Selon vous, quelles sont les inégalités qui persistent dans l’enseignement supérieur au Québec?
Aujourd’hui, on observe des inégalités de genre : les taux de diplomation au collégial et à l’université sont plus élevés chez les filles. On pense que la régionalisation de l’enseignement supérieur a réduit les inégalités entre les régions rurales et urbaines, mais il y a toujours des disparités. Il y a surtout des inégalités en fonction des origines ethniques et socioéconomiques ‒ diplômes des parents, leur revenu et leur profession. Je me penche aussi sur les inégalités que vivent les élèves ayant des difficultés d’adaptation physique, des difficultés sociales ou scolaires.

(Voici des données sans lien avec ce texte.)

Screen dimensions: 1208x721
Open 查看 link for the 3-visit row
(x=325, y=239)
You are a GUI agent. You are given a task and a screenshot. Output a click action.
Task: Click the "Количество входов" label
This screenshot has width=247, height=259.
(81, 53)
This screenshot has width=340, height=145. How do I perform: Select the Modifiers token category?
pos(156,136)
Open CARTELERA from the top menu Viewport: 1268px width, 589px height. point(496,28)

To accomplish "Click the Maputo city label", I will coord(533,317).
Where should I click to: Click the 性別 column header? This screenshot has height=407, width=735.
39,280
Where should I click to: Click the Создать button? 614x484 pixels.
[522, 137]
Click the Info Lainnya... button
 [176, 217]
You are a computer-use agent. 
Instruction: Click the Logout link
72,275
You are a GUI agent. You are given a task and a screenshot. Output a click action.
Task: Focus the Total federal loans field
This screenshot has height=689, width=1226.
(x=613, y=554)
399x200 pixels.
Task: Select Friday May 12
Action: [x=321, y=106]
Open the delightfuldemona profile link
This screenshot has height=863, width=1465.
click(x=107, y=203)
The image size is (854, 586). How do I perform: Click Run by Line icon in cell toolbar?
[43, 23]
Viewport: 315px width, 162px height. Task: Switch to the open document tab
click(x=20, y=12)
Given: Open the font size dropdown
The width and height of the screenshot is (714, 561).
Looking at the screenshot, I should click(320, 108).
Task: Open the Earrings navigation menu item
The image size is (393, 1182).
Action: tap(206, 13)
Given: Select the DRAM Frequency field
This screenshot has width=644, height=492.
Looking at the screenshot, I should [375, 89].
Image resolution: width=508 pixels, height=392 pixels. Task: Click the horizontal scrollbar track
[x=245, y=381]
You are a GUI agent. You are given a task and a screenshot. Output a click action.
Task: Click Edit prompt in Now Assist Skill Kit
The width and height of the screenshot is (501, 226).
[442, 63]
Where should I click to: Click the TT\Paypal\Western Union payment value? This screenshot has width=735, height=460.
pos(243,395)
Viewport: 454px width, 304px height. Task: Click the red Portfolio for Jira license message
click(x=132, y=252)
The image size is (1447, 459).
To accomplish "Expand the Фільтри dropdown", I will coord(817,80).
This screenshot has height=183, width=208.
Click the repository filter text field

Qu’en est-il des communautés noires?
Depuis plusieurs décennies, on constate que les personnes noires vivent de la discrimination. Les universités sont des établissements publics qui mettent en œuvre les politiques d’accès égalitaire à l’éducation. Encore faut-il que les étudiants noirs aient droit au même traitement que les autres et puissent accéder à toutes les filières, incluant les plus prestigieuses comme la médecine, le droit et la pharmacie. Dans le cadre d’un projet de recherche dirigé par une de mes collègues, auquel j’ai participé comme cochercheur, des étudiantes et étudiants interviewés ont témoigné qu’ils n’étaient pas traités comme les autres pendant leurs stages et qu’ils avaient besoin de soutien pour être reconnus auprès des patients. Ils avaient pourtant bien réussi leurs cours théoriques, ce qui était d’autant plus décourageant pour eux. Probablement que ce genre de situation se produit aussi dans d’autres domaines de formation. Pour atteindre l’équité, les universités peuvent offrir des ressources aux personnes qui en ont besoin. Ce n’est pas une faveur : tout le monde y gagne. En permettant aux différents groupes de réussir, on réduit certains problèmes sociaux. Et, comme le disait Pierre W. Bélanger : en excluant les gens de milieux défavorisés et multiethniques, on se prive de « maudits bons médecins » et de « maudits bons juristes »!
Quel rôle les professeures et professeurs peuvent-ils jouer pour réduire ces inégalités?
Ils doivent partir du principe que tout élève est éducable et peut réussir, peu importe ses lacunes, et qu’ils ont le devoir d’apporter leur soutien à celui ou celle qui en a besoin. Comment? En l’aidant à s’intégrer au groupe, en lui donnant la parole en classe et en lui montrant de l’intérêt, bref en le valorisant comme les autres. J’ai vécu cette situation moi aussi pendant mes études : j’étais à l’écart. Aussi, lorsqu’une personne est à risque d’être marginalisée ou de se décourager, j’essaie de lui trouver une équipe bienveillante et de la soutenir psychologiquement et moralement.
Comment abattre les barrières systémiques qui freinent les communautés noires ou marginalisées?
Les politiques publiques ont l’objectif de diminuer les inégalités, mais pour différentes raisons, elles peuvent les accentuer. On n’a qu’à penser à l’école à trois vitesses au secondaire. Personnellement, je pense que les organisations et le gouvernement auraient avantage à s’évaluer périodiquement pour apprécier les réalisations accomplies et cibler les défis à relever. Sinon, ça reste de beaux discours. Au Québec et au Canada, il y a des avancées concrètes, mais certains aspects peuvent toujours être améliorés.